In October 2015, Aida Camp buried one of its sons, Abd al-Rahman Ubeidallah, who was shot in the chest by an Israeli sniper. He was 13 years old and killed on his way home from school. His peers, almost without exception, have all been arrested, beaten or fired upon. The head of Lajee’s film unit, Mohammad, was shot in the eye with a rubber-coated steel bullet whilst filming Israeli violations in the camp in 2013. We are routinely broken into by Israeli soldiers and border police who invade the camp, firing teargas indiscriminately and threatening our families over loudspeakers.
Mural in Aida depicting the Palestinian villages and towns from which the camp's residents were forcibly displaced after the Nakba in 1948
These intolerable conditions are particularly difficult for our young people who, in the midst of such cruelty, maintain an extraordinary optimism.

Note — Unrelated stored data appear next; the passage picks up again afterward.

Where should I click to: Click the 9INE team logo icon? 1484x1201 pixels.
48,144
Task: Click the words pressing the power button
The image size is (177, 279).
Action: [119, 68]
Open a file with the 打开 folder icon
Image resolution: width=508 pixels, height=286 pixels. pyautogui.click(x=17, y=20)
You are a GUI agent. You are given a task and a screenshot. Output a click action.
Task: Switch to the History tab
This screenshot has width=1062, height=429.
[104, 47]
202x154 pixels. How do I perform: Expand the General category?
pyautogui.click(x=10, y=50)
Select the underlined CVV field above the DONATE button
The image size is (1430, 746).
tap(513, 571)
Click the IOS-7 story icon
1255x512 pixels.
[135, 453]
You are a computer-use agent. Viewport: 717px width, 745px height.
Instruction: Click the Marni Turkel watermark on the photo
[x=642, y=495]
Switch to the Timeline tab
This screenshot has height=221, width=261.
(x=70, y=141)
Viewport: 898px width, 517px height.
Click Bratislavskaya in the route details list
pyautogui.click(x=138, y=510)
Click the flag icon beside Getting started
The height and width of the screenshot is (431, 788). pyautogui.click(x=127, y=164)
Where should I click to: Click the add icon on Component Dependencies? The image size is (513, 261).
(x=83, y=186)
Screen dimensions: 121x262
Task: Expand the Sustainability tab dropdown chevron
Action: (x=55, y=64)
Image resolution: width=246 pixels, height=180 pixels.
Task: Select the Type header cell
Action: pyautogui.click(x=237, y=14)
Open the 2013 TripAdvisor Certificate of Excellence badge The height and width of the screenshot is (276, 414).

It is difficult to understand how children raised in such an awful situation can remain so full of gentleness and hope. Lajee is always alive with laughter, dancing and singing and our youth have transformed this dreadful situation into a boundless love for our people and an insistent demand for freedom. Their resilience never ceases to inspire me, and it is for their future, and the future of my two young daughters, that I continue my work. These young people deserve to live with dignity and peace.

Our work in Lajee has found support from around the world. From the UK there has been a steady stream of delegations – teachers, trade unionists, students, doctors, politicians and academics – who have visited our Centre. Early this year I came to the UK with our dabke troupe, performing traditional Palestinian dance to packed out venues up and down the country. When Celtic supporters raised funds for Palestine in anticipation of a UEFA fine, it was to our football club that they donated over £79,000. Our experience of the generosity of the British people has left us in little doubt as to their values and their willingness to stand in solidarity with our just case.

The same cannot be said of the UK Government. As Palestinians, we know all too well the dishonourable history of Britain in our region, a legacy that has yet to be resolved. The UK Government, like many others, continues to support the discredited ‘peace process’ whilst taking very little meaningful action. Nowhere is this more evident than in the case of Israel’s continued construction of colonial settlements. The UK regards settlements as illegal and a barrier to peace, whilst nevertheless continuing to trade with them.[2] The contradiction between their stated aims, on the one hand, and the on-going financial relationship between UK-based companies and charities, on the other, has led to the longstanding perception amongst Palestinians that the UK Government is not serious about its desire for peace. What other explanation could there be for this inconsistency?
For us, talk of peace is contradicted by our daily experience of an oppression that receives significant material and financial support from the ‘international community’. That the collective efforts of the EU, the US and the UN have failed to even freeze the construction of settlements, never mind begin to dismantle them, feels indicative to Palestinians of the regard with which our rights are held. Settlement construction has become a touchstone issue because it reflects the reluctance of the international community to take even the most minimal action to check the relentless march of Israeli colonisation.

We need a different strategy, one in which the international community takes measures to pressure Israel into meeting its obligations under international law. Ending settlement trade is the place to start as there is already broad international agreement on their illegality. This international consensus needs to be actualised by halting the building of settlements and dismantling those already constructed. This would lay the foundation for a just peace in which the rights of the Palestinian people to national self-determination and to return to their homes can be realised.

For us in Aida, on the frontline of Israel’s settlement regime, the situation is urgent. Ending trade with settlements would deny Israel the means of maintaining their occupation and give us some relief from its immediate, choking effects. This would provide our children and us with the first glimmer of hope for a future of justice, dignity and peace.